Audit
Immutable record of governance decisions and agent actions, plus signed evidence bundles for compliance.
Audit
The Audit surface (at /dashboard/audit, under the Prove chapter) is an immutable, append-only record of every governance decision and agent action in your project. When a policy blocks a call, a budget holds it, an approval resolves, or arguments are redacted, that outcome lands here and cannot be altered after the fact. This makes Audit the surface you reach for during compliance reviews, incident postmortems, and any moment you need to prove what your agents did and what stopped them.
Audit has two in-page tabs: Log and Export. Day-to-day span browsing and search now live on the Runs surface (/dashboard/traces); Audit focuses on the governance record and the evidence you generate from it.
The legacy /dashboard/audit/export route now redirects to the Export tab (?view=export).
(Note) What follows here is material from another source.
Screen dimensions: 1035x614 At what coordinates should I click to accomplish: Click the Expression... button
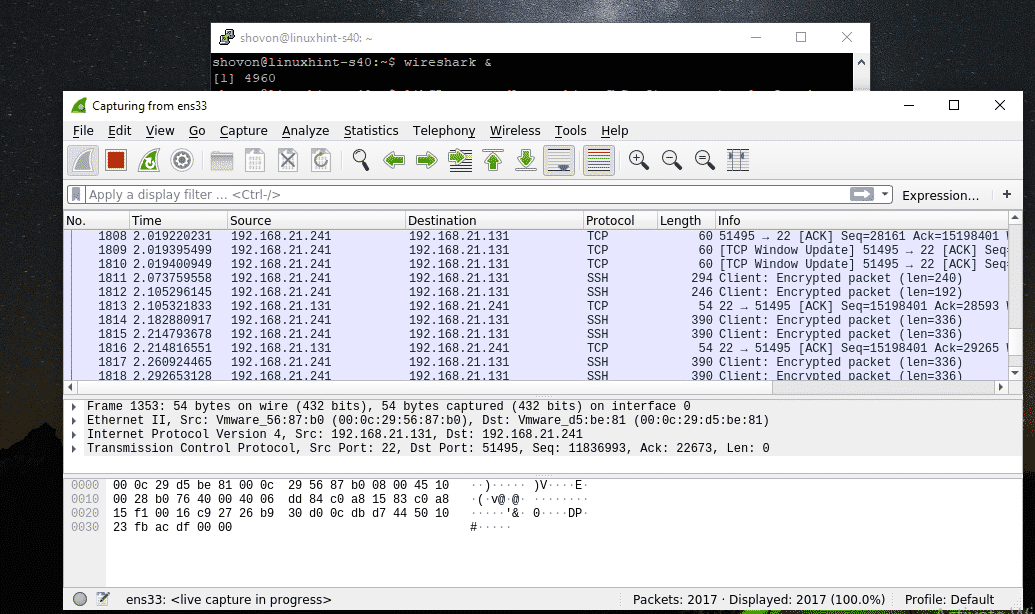click(x=940, y=195)
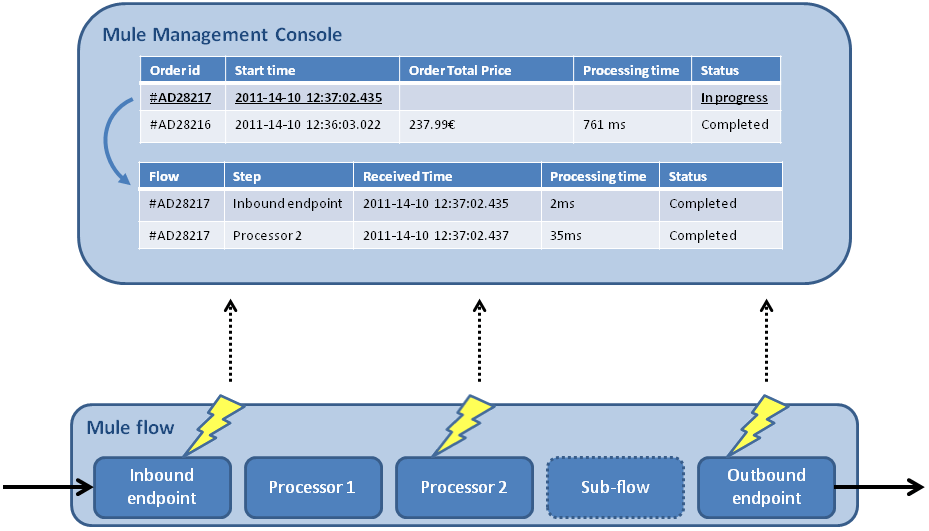The height and width of the screenshot is (531, 929).
Task: Sort by Order Total Price column header
Action: click(x=460, y=70)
Update any bookmarks to /dashboard/audit.
Log tab
The Log tab opens on a verb-summary header that counts decisions by outcome: blocked, held, redacted, allowed, and errored. The counts give you the shape of the record at a glance before you drill in.
Below the header, four filters narrow the rows:
- All shows every recorded decision and action.
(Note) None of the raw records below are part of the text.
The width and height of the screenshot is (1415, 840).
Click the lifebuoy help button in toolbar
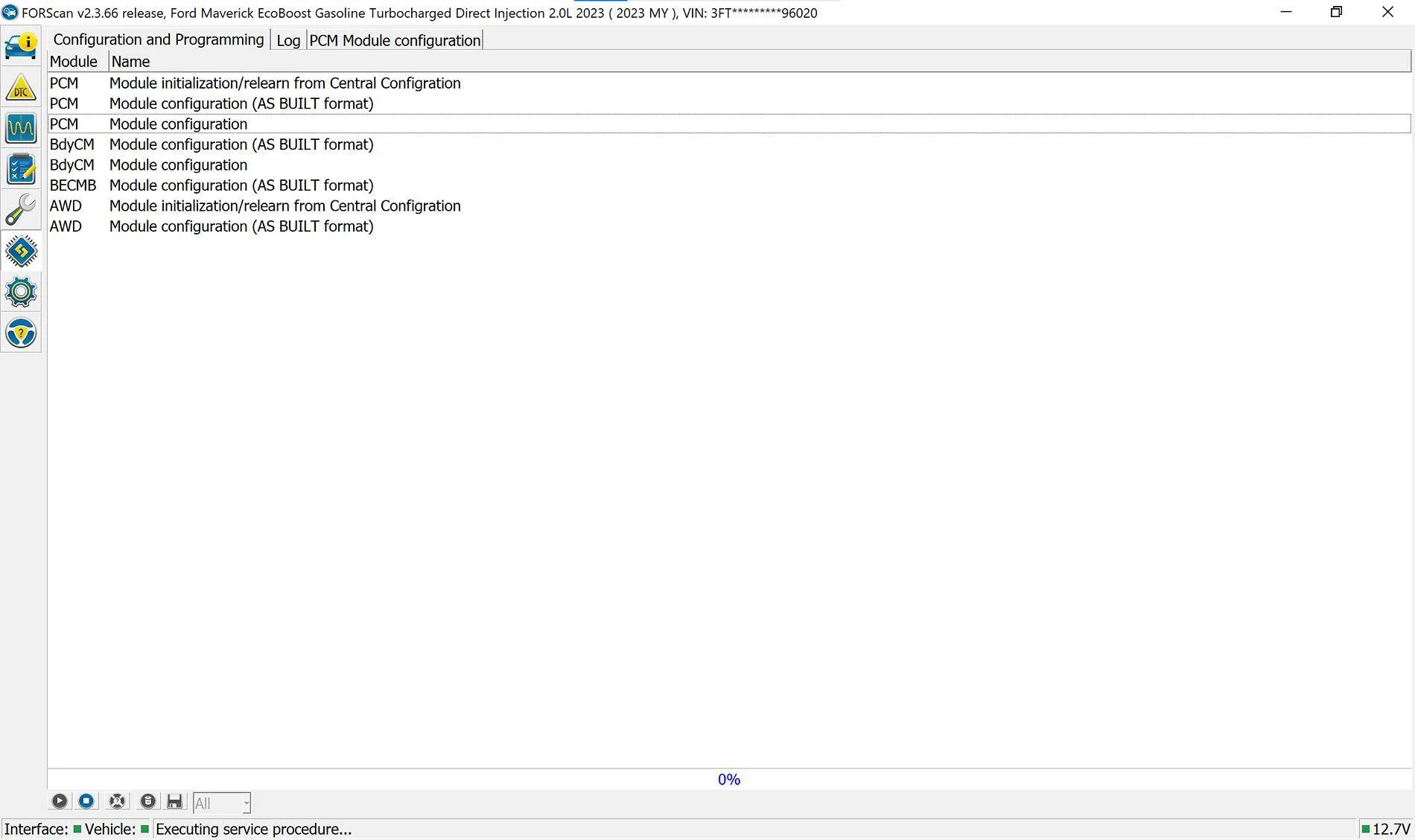coord(117,801)
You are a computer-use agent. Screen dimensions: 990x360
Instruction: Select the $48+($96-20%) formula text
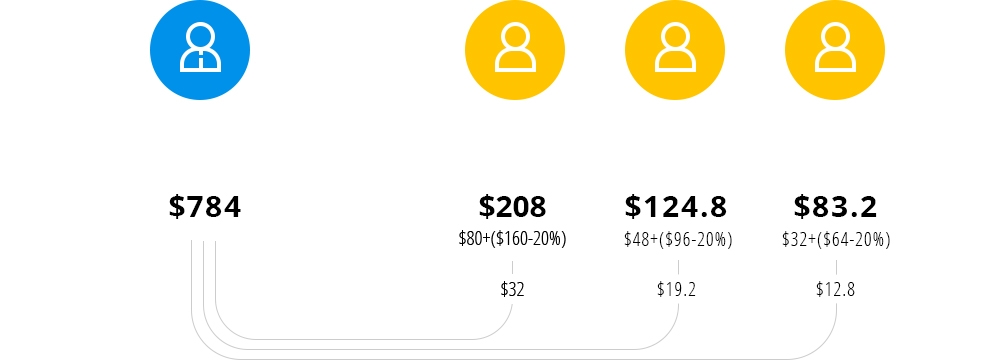(x=678, y=240)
- Blocked shows actions a policy stopped.
- Approvals shows actions that went through a human gate.
- Budget shows actions a budget ceiling held.
Each row that involved redacted arguments carries a per-row badge so you can see at a glance which entries had sensitive arguments masked. The Log tab also offers client-side Export JSON and Export NDJSON buttons for quick, unsigned dumps of the filtered rows.
When a row represents an actionable violation, a fix this affordance deep-links straight into the Policies create form, so you can turn an observed action into an enforced rule without leaving the audit context.
Export tab
The Export tab generates cryptographically signed (Ed25519) audit evidence bundles. You can scope a bundle to a single trace or to a time window, then download it in one or more formats.
Formats by tier
Export formats are tier-gated:
| Format | Available on |
|---|---|
| JSON | Free and above |
| CSV | Free and above |
| PDF compliance report | Team and above |
| OTLP/JSON | Business and above |
| Splunk HEC JSONL | Business and above |
| Datadog Logs JSONL | Business and above |
The PDF compliance report is rendered server-side with Typst and is capped at 1000 events per report. The OTLP/JSON, Splunk HEC JSONL, and Datadog Logs JSONL formats let you forward signed evidence into your existing observability and SIEM pipelines.
Package history
A history table lists the packages you have generated. For each package it shows the created timestamp, the scope (single trace or time window), the formats included, a SHA-256 prefix, the expiry, and a per-format download link. Expired packages are no longer downloadable; regenerate from the same scope when you need them again.
Verify a bundle externally
Because every bundle is Ed25519-signed, anyone can confirm it has not been tampered with, without trusting JamJet. Verify a downloaded bundle with the jamjet-cloud audit-verify command:
jamjet-cloud audit-verify ./audit-bundle.zipThe command checks the signature against the bundle contents and reports whether the evidence is intact.
Quota and retention
Export quota and retention are tier-scoped. On the free tier you get 5 exports with 7-day retention; higher tiers get more. Generate and download the bundles you need to keep before they expire, since expired packages drop out of the history table.